Perhaps the first relevant performance that we can see Tony Iommi in isn’t exactly with the band that would make him a legend but rather by playing a white Fender Stratocaster pre-CBS with Jethro Tull at the legendary Rock and Roll Circus of the Rolling Stones.
But we all know that it wasn’t his band nor this guitar with which he would make history. It was in 1970 when the whole world would was dazzled by the first riffs he delivered to the planet Earth on a record named exactly the same as his band: Black Sabbath. And the guitar we hear the most on this album was his mythic Gibson SG ‘Monkey’ Special, an SG he would start modifying to his liking the minute he got it, and especially after his recent injury to his right hand (we remind the readers that Iommi was left-handed, and cut off 2 of the fingers on his right hand in a working accident that was about to end his career but it managed to convert him, on a level of recovery comparable to Django Reinhardt, a guitarist with a technique and original styles due to his handicap in playing).
Soon after he would start to get guitars from two associates in his early days. At first he would use the SG Custom that John Birch made him, now that he was in charge of the modifications of his SG Special and later on would stay as his main guitar for the rest of the 70s, the Jaydee SG by John Diggens, who worked in Birch’s shop, built it in his spare time just before becoming Iommi’s personal technician on tours of what was then one of the most acclaimed bands in the world.
Of course these wouldn’t be his only guitars throughout the years, but they were the main ones. In the 80s and 90s we can see him with a SG with a floating bridge and we cannot fail to mention his pointed guitars, from the brand B.C. Rich, using the Ironbird Pro model mostly, although we can also see him playing a Mockingbird.
In the late 90s Gibson would finally make him a model of the SG customized with crosses in the inlays on the fretboard and an added 24th fret.
Regarding his acoustic guitars, which are also present in his discography, his main guitar, or at least the one he always mentioned as one of his first acquisitions and has always been with him, is a Gibson J-45, although over the past few years we see him with various Taylor models.
Another feature of his sound is the use of Laney amps on the first records by the band, and therefore the ones that marked his sound forever.

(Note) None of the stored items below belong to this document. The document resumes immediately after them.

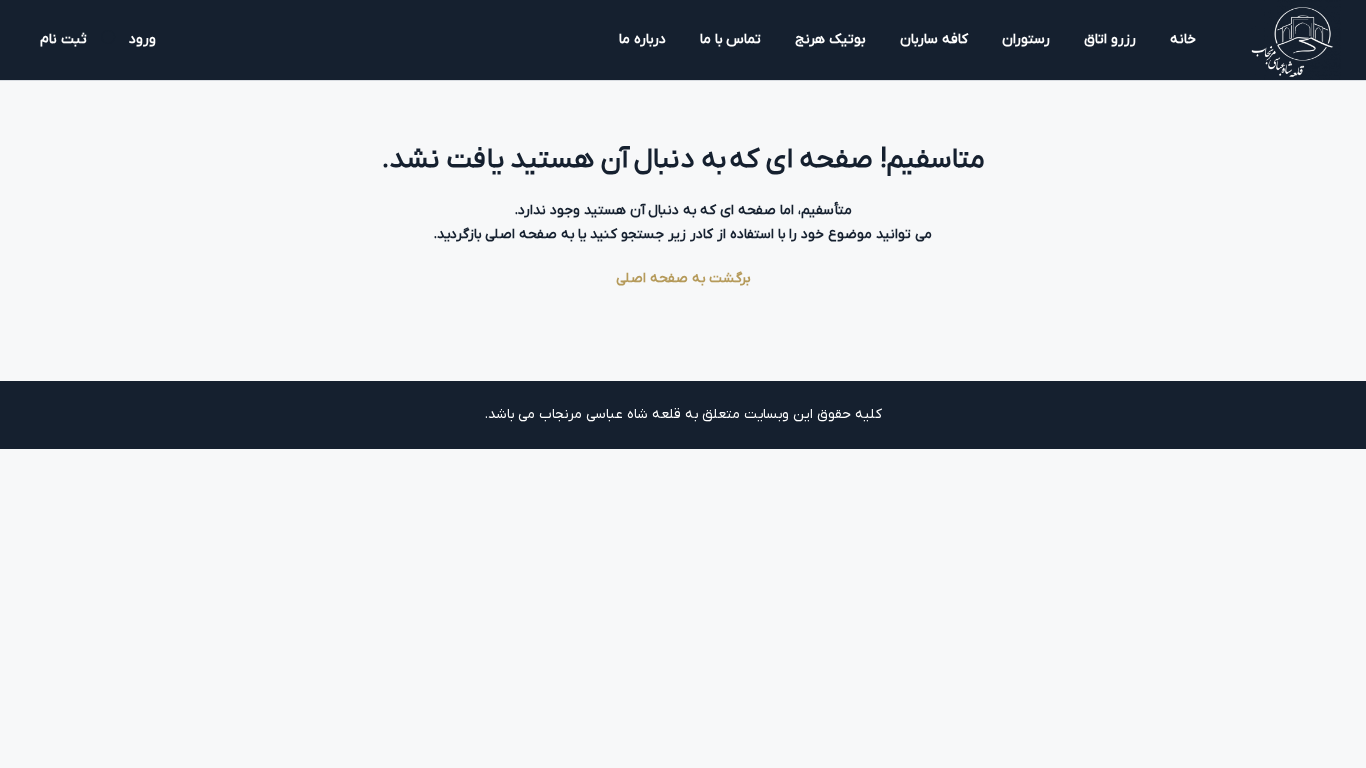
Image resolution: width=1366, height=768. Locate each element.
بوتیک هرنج (830, 39)
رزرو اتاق (1110, 39)
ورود (142, 39)
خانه (1183, 39)
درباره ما (642, 39)
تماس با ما (730, 39)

Models such as the LA 100 BL, on his first 2 records, and the Laney Supergroup, his main amp until the 80s, are fundamental pieces to his sweeping sound.
From just one song by Black Sabbath you can take 3 or 4 riffs that could be the best riff by many of today’s rock bands. Mr. Tony Iommi, and the gear we told you about in this article, put those riffs on the table, and that is why we praise him here.
To wrap up, we don’t want to miss the opportunity to give thanks to the boss he had at the factory where he had his accident nearly cost him his whole hand. That man told Iommi about a gypsy called Django Reinhardt who had just 3 working fingers on his left hand and it didn’t stop him from becoming the undisputed best guitarist of his time.
He did not quit, he decided to accept the challenge life had given him and ended up changing many of our lives.